Report: U.S. Corporations Aren't Paying Their Share of Taxes
The AFL-CIO has long called for an end to tax subsidies for companies that ship jobs overseas. Now, in a new report, Citizens for Tax Justice shows just how much money these loopholes are costing us. The new report finds that U.S. multinational corporations are engaging in a massive amount of tax avoidance, particularly through tax havens in small countries like Bermuda. The corporations report that they "earned" large portions of their profits in tiny, low-tax countries in order to lower their tax rates, despite not having much, if any, actual activity or profit in those countries. Bermuda, for instance, is home to reported profits by American companies that are 1,000% of the country's actual GDP.
Often a corporation will have little more than a mailbox in the small, low-tax country, while having massive operations and workforces in the United States. The amount of revenue lost in the United States is significant, according to the report:
In 2008, American multinational companies reported earning 43% of their $940 billion in overseas profits in the five little tax-haven countries, even though only four percent of their foreign workforce and seven percent of their foreign investments were in these countries.

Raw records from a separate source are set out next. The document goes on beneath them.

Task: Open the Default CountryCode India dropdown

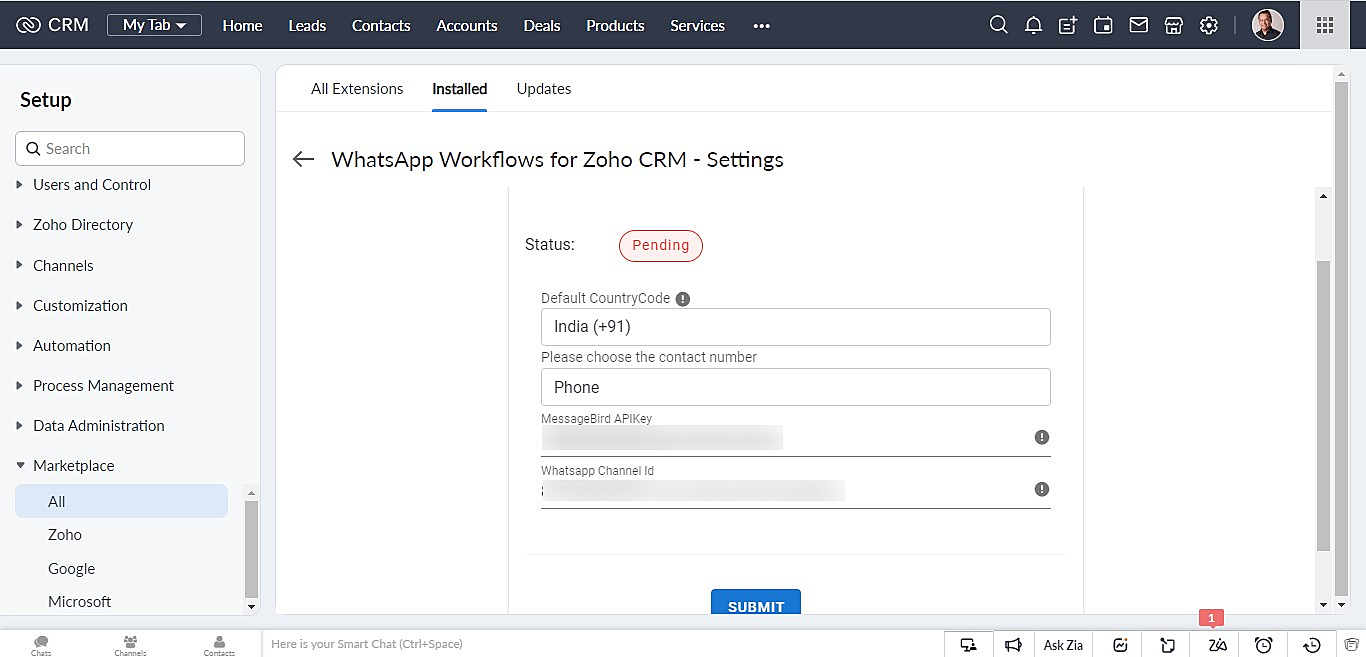Action: pyautogui.click(x=795, y=327)
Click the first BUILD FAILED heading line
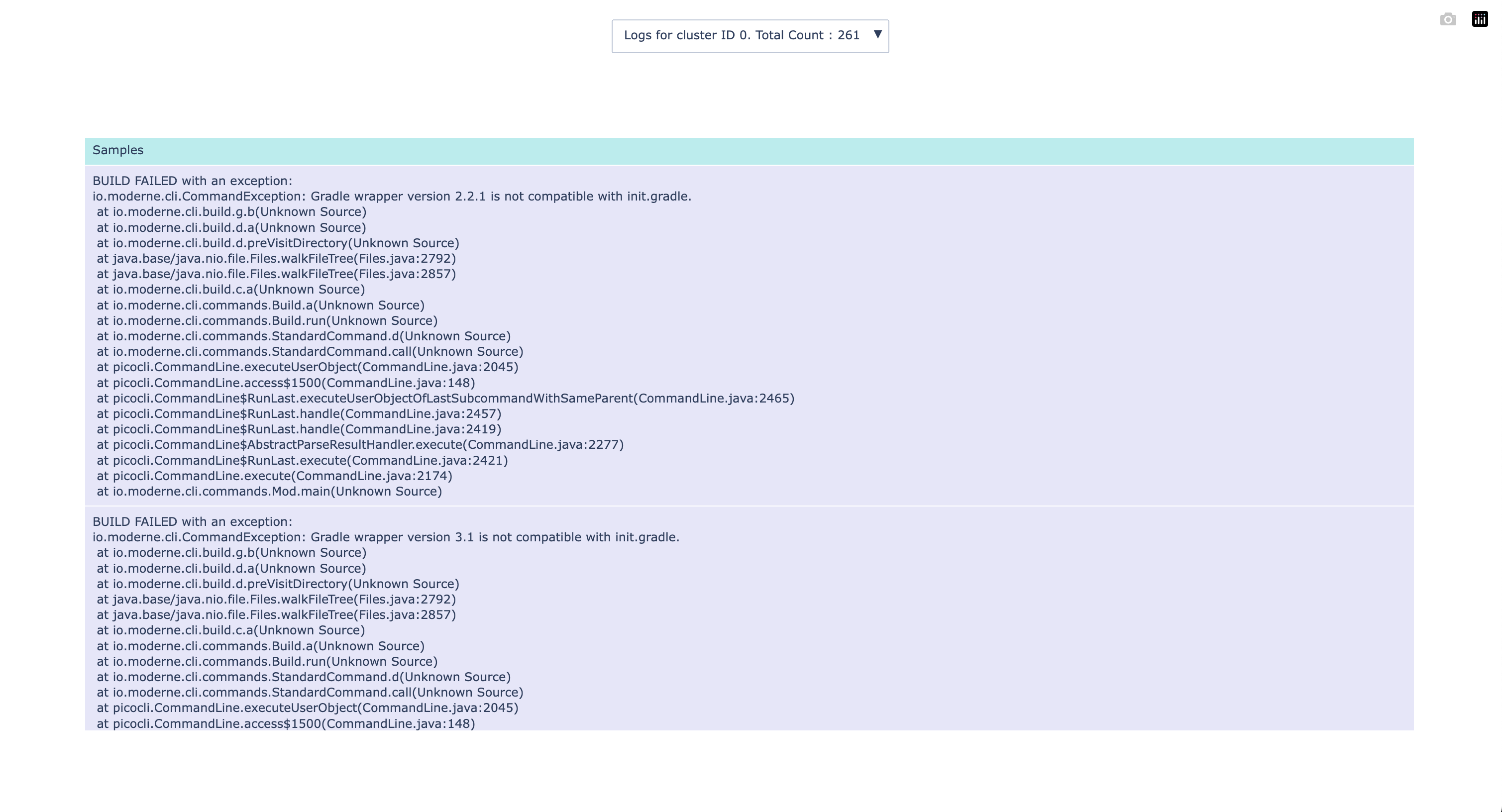 pyautogui.click(x=192, y=181)
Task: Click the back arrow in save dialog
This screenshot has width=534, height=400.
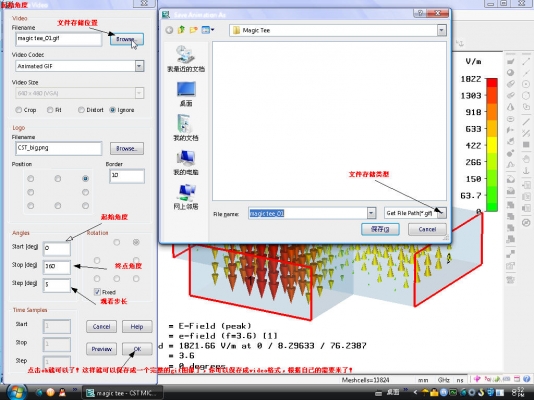Action: [x=169, y=30]
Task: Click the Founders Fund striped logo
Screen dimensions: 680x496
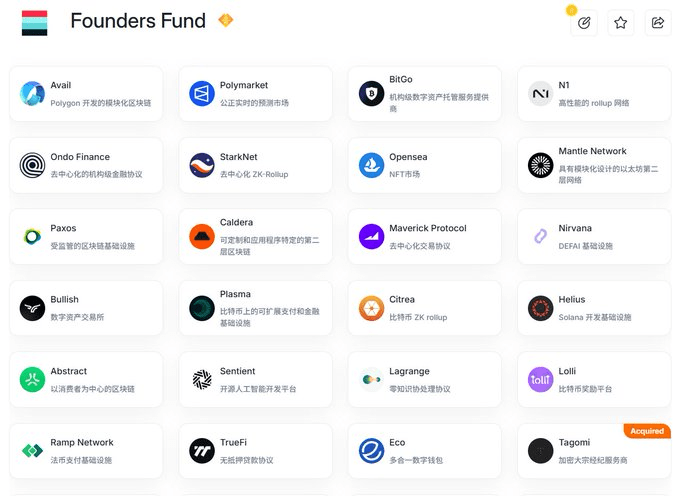Action: coord(35,23)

If the profits from those companies were accurately reported and taxed in the United States, it could make a significant dent in the budget deficit and corporations would pay an effective tax rate much closer to the rate they are supposed to pay, according to the tax code. Citizens for Tax Justice says that tax avoidance problems can be greatly reduced by Congress passing legislation to end "deferral" on the process of allowing corporations to not pay taxes on current profits by shifting them overseas and then allowing the companies to later "repatriate" the profits with little or no taxes applied to them.